Lors de la séance extraordinaire du Parlement convoquée largement à l’initiative d’EàG pour traiter de la résolution visant à «réprouver l’acceptation d’un luxueux cadeau par M. Pierre Maudet» aucun·e conseiller·ère d’État n’était présent, à commencer bien entendu par le principal intéresséÂ
Outre l’aspect symbolique de mépris pour le Grand Conseil et de récusation par le gouvernement de l’acte de haute surveillance sur le Conseil d’État que constituaient nos débats «extraordinaires», cette absence représentait une violation crasse de la loi.
En effet, la Loi portant règlement du Grand Conseil (LRGC) en son art. 63 dit que «Les conseillers d’État assistent aux séances du Grand Conseil.» La Cheffe du groupe EàG, Jocelyne Haller, a adressé le lendemain une lettre au bureau du Grand Conseil lui demandant, en substance, de taper sur les doigts du Conseil d’État à ce sujet et de lui rappeler que le respect de la loi n’est pas optionnel, pour lui comme pour les autres.
Pierre Maudet a quant à lui, le même jour, revendiqué a contrario ce boycott, irrespectueux tant de la loi que du Grand Conseil, en alléguant que le Conseil d’État «n’entendait pas par sa présence cautionner un simulacre d’instruction» de son affaire…
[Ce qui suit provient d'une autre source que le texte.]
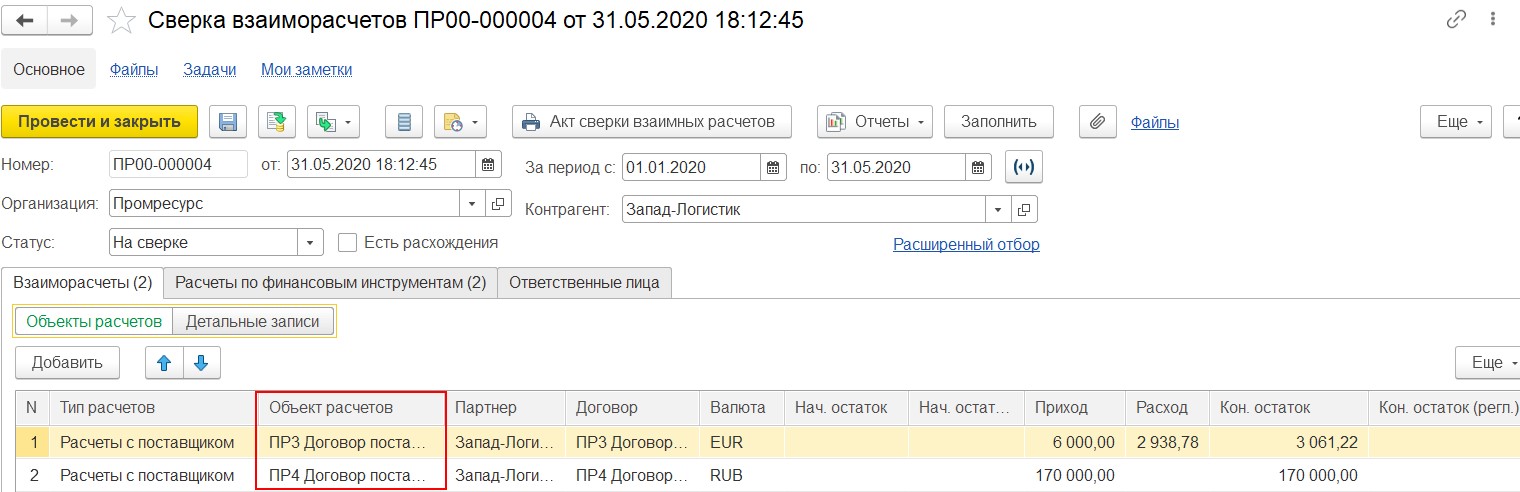Mark document as favorite with star icon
Rappelons-lui que l’«instruction» concernant les tenants et les aboutissants obscurs de son voyage devra être menée par la Justice, comme par la Commission de contrôle de gestion. Mais, pour ce qui est de la réprobation du «cadeau» ayant fait l’objet de la résolution votée en session extraordinaire du Grand Conseil… cet élément ne demande pas d’«instruction» particulière, il représente un sursaut légitime de la part d’un parlement qui ne veut pas qu’on le considère comme complice de comportements inacceptables d’un magistrat sur lequel il est censé exercer une haute surveillance! PV
Les conseillers d’État dispensés d’appliquer les lois à leurs proches collaborateurs·trices?
Le cas du chef de cabinet du Conseiller d’État Pierre Maudet, en passe de quitter ses fonctions, doit être analysé à la lumière des dispositions légales pertinentes qui n’ont semble-t-il pas été mises en œuvre. Il s’est en effet vu, toujours dans le cadre de ce fameux voyage à Abu Dahbi – financer un voyage privé et diverses prestations hôtelières et touristiques par un donateur privé pour un montant d’une dizaine de milliers de francs semble-t-il.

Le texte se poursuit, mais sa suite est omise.